-- EXERCISE DETAILS --
Please update the data from its first line through the line containing "The height and width of the screenshot is (592, 443)." by changing "property" to "attribute" and leaving everything else as it is. Return only those lines.

-- MATERIAL SHOWN --
□ □ □ □ □ □ □
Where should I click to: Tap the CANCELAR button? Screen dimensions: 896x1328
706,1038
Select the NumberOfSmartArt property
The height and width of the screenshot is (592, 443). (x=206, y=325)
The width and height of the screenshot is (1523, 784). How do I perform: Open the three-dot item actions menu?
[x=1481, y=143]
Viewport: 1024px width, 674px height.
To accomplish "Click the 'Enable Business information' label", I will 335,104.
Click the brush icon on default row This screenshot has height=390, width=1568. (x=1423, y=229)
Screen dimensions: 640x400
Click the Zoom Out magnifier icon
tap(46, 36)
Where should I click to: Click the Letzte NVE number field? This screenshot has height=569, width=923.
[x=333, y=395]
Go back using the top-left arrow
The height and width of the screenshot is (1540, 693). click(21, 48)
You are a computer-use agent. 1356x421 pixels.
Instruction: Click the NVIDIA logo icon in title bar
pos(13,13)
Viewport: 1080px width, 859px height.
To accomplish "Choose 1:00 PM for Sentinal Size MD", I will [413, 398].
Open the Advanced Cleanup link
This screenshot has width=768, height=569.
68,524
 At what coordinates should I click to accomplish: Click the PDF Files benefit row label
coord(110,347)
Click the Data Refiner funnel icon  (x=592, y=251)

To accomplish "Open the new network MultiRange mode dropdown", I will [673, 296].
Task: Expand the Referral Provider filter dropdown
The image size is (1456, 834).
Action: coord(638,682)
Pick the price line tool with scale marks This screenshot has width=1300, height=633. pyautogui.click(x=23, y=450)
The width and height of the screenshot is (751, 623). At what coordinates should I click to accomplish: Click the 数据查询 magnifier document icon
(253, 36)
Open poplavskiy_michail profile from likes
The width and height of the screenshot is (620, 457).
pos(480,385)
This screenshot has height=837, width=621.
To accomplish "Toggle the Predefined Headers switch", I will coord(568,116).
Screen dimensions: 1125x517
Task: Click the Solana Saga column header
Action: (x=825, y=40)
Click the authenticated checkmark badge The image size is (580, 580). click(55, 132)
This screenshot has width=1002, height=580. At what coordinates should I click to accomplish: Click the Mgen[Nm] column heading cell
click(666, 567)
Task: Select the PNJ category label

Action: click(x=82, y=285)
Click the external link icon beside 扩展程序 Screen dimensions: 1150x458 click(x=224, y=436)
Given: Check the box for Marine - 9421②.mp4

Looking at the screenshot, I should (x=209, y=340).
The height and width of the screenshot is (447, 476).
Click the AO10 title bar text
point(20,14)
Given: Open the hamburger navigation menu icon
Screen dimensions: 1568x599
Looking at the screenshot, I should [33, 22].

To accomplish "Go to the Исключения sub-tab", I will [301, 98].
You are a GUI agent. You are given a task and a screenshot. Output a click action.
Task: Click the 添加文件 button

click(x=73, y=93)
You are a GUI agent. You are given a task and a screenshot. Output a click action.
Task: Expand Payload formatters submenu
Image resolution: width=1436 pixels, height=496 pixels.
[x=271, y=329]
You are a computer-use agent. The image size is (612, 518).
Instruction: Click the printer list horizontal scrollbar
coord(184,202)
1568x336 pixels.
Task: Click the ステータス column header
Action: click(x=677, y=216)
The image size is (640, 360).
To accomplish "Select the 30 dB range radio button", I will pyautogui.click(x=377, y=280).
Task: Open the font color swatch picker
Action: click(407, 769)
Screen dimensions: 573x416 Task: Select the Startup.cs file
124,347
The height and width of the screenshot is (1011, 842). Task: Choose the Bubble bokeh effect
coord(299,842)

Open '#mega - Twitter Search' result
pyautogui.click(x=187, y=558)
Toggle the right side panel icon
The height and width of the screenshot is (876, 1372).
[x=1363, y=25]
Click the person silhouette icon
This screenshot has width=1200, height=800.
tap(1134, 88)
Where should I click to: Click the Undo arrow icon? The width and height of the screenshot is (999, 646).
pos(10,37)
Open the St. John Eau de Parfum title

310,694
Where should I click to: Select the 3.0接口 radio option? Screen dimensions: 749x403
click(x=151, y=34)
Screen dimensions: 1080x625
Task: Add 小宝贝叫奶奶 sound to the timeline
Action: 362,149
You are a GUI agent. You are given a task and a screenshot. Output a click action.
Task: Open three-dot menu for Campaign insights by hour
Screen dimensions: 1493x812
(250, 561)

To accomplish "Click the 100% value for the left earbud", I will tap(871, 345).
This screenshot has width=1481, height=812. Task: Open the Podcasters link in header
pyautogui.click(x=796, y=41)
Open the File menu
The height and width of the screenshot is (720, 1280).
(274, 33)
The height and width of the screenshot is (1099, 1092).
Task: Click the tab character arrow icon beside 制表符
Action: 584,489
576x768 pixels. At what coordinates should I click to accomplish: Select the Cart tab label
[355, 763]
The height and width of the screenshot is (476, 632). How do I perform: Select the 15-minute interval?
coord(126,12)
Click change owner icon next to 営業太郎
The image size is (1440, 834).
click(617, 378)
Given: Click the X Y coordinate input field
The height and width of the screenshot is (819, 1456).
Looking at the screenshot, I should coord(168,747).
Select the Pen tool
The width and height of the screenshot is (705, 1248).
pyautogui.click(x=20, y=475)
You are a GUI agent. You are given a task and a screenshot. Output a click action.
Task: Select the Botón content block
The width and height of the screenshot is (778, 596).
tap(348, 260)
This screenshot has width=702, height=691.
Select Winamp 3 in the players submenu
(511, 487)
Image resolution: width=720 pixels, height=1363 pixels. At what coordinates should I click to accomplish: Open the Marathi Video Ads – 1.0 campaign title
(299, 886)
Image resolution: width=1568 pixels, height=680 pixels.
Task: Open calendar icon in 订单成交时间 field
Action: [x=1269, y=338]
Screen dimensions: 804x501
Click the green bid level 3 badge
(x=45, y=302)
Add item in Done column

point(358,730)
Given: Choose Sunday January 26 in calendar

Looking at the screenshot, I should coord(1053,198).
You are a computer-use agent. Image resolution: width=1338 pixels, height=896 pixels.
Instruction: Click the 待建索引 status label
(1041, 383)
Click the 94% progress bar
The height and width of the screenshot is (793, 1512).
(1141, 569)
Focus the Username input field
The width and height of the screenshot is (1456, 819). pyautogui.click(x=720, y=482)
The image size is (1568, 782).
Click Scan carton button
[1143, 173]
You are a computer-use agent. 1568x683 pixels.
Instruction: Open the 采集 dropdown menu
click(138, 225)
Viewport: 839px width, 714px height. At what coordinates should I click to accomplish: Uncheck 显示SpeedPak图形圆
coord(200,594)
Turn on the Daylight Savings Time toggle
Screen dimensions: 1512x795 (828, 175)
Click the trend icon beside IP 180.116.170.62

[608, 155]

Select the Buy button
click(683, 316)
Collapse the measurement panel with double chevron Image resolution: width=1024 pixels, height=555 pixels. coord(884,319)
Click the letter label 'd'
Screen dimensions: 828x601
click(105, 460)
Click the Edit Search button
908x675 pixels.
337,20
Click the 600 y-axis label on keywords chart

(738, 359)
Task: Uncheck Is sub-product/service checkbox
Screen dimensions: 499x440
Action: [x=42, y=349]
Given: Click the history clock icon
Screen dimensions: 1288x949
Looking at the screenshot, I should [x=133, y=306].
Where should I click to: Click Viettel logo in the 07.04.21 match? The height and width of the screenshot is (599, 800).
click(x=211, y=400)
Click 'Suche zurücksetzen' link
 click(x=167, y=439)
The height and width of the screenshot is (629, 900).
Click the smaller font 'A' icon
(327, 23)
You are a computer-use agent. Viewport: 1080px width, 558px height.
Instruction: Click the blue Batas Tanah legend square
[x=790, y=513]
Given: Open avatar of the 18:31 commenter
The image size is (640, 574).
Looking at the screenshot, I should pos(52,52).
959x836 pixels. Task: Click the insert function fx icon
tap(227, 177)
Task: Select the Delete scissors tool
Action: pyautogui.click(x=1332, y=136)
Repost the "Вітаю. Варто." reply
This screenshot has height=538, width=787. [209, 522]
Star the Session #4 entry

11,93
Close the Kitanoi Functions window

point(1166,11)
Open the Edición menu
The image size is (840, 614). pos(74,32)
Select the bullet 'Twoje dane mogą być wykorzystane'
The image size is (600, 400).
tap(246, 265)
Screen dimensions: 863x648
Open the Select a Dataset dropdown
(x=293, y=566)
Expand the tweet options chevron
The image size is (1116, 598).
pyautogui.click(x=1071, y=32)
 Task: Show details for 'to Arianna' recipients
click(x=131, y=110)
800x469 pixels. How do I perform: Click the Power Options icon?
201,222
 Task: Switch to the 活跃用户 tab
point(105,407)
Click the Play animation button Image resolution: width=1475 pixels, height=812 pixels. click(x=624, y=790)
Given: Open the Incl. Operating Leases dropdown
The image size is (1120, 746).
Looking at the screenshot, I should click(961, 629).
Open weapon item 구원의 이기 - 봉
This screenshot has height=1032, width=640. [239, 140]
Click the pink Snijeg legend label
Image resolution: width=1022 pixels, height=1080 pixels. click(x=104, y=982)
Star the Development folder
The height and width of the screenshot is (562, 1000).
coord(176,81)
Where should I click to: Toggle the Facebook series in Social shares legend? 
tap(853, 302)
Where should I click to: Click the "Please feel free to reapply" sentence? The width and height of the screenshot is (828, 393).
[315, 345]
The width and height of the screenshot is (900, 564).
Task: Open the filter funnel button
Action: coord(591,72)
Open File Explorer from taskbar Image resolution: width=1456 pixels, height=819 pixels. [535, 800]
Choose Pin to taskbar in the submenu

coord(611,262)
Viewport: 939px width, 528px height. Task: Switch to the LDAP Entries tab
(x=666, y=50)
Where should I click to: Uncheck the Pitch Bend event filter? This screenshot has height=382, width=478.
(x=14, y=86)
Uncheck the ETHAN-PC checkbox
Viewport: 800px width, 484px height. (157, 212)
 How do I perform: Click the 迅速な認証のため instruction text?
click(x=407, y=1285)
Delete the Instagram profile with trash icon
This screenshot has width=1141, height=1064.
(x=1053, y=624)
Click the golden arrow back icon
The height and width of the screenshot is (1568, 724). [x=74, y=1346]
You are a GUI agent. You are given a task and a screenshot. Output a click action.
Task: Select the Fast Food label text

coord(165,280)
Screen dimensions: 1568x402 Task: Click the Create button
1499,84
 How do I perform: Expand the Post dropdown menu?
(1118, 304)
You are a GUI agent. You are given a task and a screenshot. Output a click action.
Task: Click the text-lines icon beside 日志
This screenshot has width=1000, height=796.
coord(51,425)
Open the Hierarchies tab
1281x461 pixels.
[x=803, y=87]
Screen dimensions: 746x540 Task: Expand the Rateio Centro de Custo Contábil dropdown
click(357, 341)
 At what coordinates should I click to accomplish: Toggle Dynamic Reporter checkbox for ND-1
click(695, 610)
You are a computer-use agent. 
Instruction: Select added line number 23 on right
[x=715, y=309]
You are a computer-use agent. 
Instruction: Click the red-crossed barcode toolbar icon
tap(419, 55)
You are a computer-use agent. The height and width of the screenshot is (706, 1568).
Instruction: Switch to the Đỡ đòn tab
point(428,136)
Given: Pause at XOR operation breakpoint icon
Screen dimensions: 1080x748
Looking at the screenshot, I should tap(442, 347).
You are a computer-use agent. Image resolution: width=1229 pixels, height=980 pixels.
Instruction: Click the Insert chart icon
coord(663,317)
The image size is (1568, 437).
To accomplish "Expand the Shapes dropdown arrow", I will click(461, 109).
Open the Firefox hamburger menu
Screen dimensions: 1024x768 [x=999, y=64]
□ □ □ □ □ □ □
-- SOLUTION --
Where should I click to: Tap the CANCELAR button? Screen dimensions: 896x1328
706,1038
Select the NumberOfSmartArt attribute
The height and width of the screenshot is (592, 443). (x=206, y=325)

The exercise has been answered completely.